What this exercise asks =
A. Put this sentence from the Kosovo passage into Spanish: "But let’s go back to 1999 and Kosovo for a moment."
B. From the Kosovo passage, pull out the stretch running from "With 11 years" up to and including "to accomplish it.", copied word for word.

Passage provided =
● ● ● ● ●

But let’s go back to 1999 and Kosovo for a moment. You can still view crisp Fox News Channel videos from that year, of DioGuardi and his wife making the case for American troops on the ground in Kosovo and/or arming the KLA. There is the pair, on camera — on “Hannity & Colmes,” for example — saying that Slobodan Milosevic is the contemporary Adolf Hitler, “sweeping through Europe” and not intending to stop with “exterminating” Kosovo Albanians but to continue on to Montenegro. (For what mission, we’re not told, but we’re to assume it’s the fictional, reluctantly-disproved-by-the-Hague “Greater Serbia” objective, which the DioGuardis would frequently cite as causing the problem.)

With 11 years of hindsight since these appearances, today one sees that what happened was the opposite of everything the Dynamic DioGuardi Duo said was happening or was going to happen. It is the Albanians who are sweeping through Europe; it is the Albanians who seek a Greater Albania; it is the Albanians who were and are ethnically cleansing and exterminating; and it is the Albanians who supported the Third Reich and are pursuing Hitler-era borders, devouring his and their enemy, the Serbs, to accomplish it.

● ● ● ● ●

Raw data =
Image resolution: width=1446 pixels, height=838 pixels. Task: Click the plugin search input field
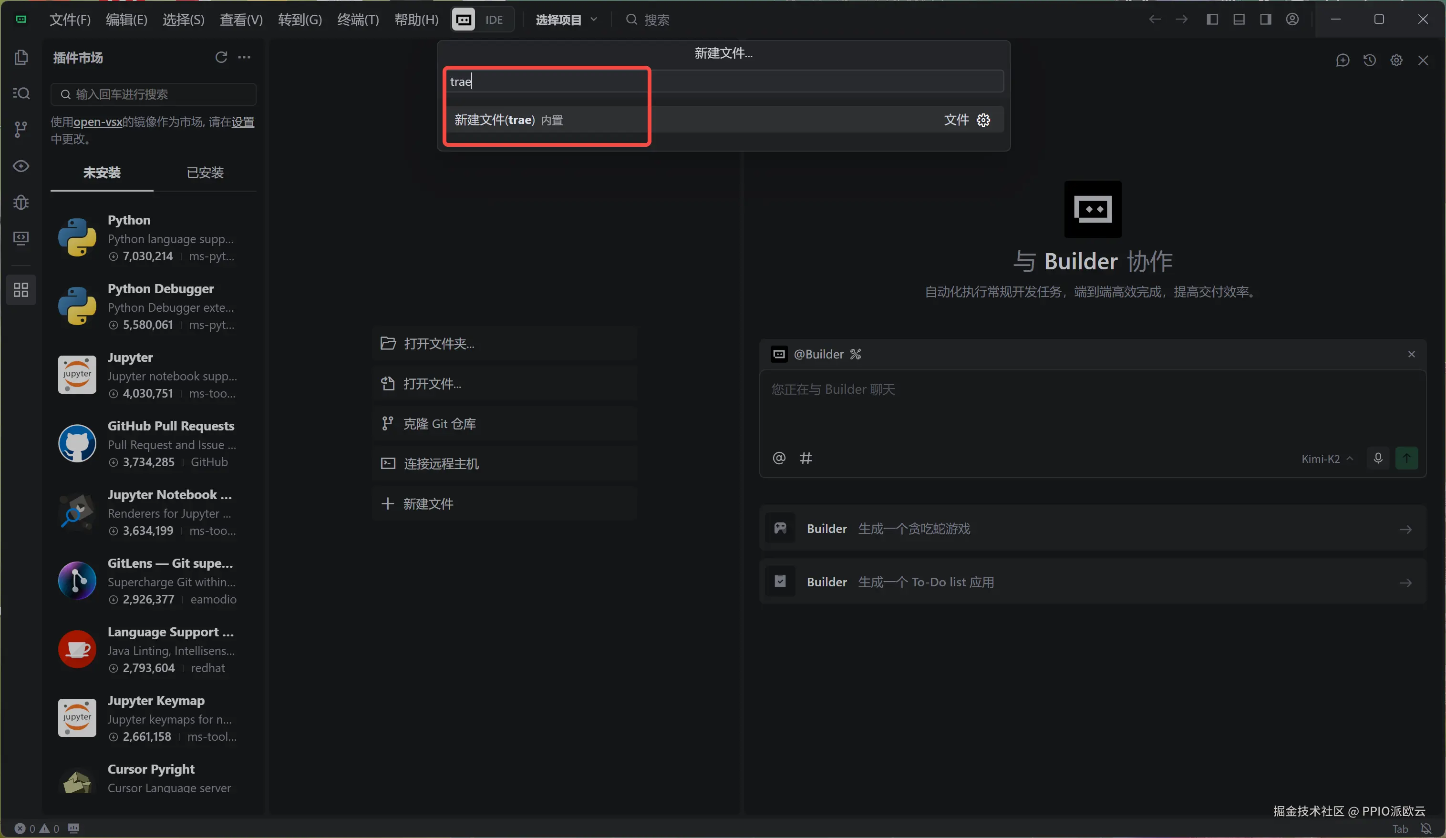point(154,94)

● ● ● ● ●

Completed exercise =
A. Pero volvamos un momento a 1999 y a Kosovo.

B.
With 11 years of hindsight since these appearances, today one sees that what happened was the opposite of everything the Dynamic DioGuardi Duo said was happening or was going to happen. It is the Albanians who are sweeping through Europe; it is the Albanians who seek a Greater Albania; it is the Albanians who were and are ethnically cleansing and exterminating; and it is the Albanians who supported the Third Reich and are pursuing Hitler-era borders, devouring his and their enemy, the Serbs, to accomplish it.